↓↓↓

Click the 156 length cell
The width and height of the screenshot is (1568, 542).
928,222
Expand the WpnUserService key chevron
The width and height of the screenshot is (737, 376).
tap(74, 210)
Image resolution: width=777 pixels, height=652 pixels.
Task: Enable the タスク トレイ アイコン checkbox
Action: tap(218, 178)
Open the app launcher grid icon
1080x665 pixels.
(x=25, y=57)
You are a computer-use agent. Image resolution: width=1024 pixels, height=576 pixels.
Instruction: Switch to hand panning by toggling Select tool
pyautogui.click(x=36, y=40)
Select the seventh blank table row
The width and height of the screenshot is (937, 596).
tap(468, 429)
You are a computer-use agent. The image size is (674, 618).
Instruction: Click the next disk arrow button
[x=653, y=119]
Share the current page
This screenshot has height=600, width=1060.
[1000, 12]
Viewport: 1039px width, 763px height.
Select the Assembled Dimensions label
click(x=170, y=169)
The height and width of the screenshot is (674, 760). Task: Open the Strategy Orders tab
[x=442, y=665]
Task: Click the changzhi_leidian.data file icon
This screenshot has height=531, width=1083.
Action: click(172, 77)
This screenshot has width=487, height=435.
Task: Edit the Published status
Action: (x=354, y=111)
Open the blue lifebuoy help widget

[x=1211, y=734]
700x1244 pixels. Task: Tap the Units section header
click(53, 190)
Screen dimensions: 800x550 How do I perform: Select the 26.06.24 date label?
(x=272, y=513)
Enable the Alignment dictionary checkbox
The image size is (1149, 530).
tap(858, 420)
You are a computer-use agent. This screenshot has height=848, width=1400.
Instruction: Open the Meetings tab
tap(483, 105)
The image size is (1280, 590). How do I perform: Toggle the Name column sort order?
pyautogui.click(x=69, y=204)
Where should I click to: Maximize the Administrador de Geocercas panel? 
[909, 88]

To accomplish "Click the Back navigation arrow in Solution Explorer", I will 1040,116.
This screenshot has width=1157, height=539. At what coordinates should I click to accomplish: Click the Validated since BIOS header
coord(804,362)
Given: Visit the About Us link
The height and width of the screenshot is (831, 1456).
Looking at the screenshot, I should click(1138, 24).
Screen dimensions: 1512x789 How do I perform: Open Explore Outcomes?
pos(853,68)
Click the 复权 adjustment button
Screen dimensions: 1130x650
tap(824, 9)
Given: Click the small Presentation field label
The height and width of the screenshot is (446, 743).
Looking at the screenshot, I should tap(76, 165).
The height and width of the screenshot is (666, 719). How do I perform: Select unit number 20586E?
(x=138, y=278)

↑↑↑

* **What is required**: Where a line of the records has the string "Given", copy that line.

* **Completed task**:
Given: Visit the About Us link
Given: Click the small Presentation field label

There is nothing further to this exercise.